Mason lifted his hands toward Dean. "My point."

"Still, I can't do all the-"

"Stop." Mason made a cutting motion across his neck with the flat of his hand. "You need an extra hand? I know three people here'd offer you one. I'll pay you half what I pay Mia - which is still more than Tommy, so don't frown at it."

"Wasn't planning to," Dean replied, pressing his lips together to stop further self-doubt from escaping.

"Other half'll go toward targets," Mason nodded across the shooting range, "and time with the heavy bag."

"You got one of those here?"

"I do." Mason pulled at the scruff on his chin, but didn't elaborate.

Unsure how best to show his gratitude at the chance to earn some decent money, Dean picked up his gun and clip, sliding both into the pockets of the jacket he'd discarded across the back of a chair in the corner of the room. He'd found a fleece-lined hoodie that he'd layered beneath his leather jacket, solving the issue of him freezing to death and still managing to keep his father's presence close.

"Something else you should know." Mason said, watching him.

"What's that?"

"Tommy said they're moving his grandma to a nursing home. Won't clear her to stay on her own."

"Because she's telling the truth," Dean guessed. "About what hurt her."

"Not the kind of truth anyone really wants to hear."

Dean nodded slowly. He had work to do. "Thanks, Mason. I won't let you down."

"If I thought you would, I wouldn't have offered you a job."

The Impala was cold and stiff when he slid behind the wheel. She seemed to sigh around him and he leaned his head back against the headrest for a moment's respite before turning the keys in the ignition.

He twisted to see over his left shoulder before pulling out onto 6th street, having mastered the necessary head-tilt-swivel maneuver that allowed him to check his side mirror. The phrase 'blind side' had completely new meaning to him now.

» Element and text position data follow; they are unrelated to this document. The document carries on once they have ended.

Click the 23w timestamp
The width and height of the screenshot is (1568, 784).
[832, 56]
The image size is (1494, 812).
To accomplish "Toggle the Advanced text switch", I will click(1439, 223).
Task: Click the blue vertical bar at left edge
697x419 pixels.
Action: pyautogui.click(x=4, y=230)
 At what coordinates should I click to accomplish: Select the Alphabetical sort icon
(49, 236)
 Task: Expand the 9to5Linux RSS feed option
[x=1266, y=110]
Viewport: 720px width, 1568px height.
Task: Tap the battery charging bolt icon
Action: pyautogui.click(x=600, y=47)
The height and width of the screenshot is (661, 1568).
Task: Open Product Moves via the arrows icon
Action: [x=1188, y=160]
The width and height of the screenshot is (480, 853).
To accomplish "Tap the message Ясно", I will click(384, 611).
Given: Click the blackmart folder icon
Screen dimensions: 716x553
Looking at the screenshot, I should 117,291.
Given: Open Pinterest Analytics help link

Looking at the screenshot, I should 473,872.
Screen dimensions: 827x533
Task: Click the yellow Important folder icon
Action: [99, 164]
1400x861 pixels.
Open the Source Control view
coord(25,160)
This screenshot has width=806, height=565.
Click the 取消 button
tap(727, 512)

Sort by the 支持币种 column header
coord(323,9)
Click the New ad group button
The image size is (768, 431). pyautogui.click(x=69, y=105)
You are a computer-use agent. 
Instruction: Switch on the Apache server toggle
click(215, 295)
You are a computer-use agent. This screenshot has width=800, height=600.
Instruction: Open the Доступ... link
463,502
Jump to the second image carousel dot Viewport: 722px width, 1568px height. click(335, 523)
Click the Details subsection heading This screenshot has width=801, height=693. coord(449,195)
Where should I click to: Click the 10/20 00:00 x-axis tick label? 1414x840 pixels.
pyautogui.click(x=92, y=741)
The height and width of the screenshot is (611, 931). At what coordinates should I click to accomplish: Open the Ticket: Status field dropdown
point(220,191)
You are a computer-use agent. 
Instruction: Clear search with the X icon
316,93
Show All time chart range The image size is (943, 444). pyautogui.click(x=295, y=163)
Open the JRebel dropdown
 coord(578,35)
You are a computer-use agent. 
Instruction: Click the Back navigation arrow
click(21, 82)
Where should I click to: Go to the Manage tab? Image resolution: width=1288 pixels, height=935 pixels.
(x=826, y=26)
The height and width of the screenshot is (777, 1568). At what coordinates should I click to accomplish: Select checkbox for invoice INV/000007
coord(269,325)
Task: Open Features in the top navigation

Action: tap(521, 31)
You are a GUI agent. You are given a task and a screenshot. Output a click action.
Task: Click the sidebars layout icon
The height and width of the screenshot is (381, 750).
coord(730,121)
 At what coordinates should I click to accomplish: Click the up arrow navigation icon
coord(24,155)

The cold of the leather seat was unforgiving of his throbbing back, but the metal steering wheel seemed the perfect fit to the scars on his palm. He felt both out of place and at home at the same time.

Having somewhere to call home…it had been a desire of his since he was young. Somewhere he belonged, someplace that was his. It had been the lack of permanence in his life that helped form the person he'd become. And yet as he pulled into the short driveway next to the small house he and Sam were renting, Dean felt no sense of peace, no connection of home. He felt as he had every time John had stopped long enough for them to finish a year of school: transient.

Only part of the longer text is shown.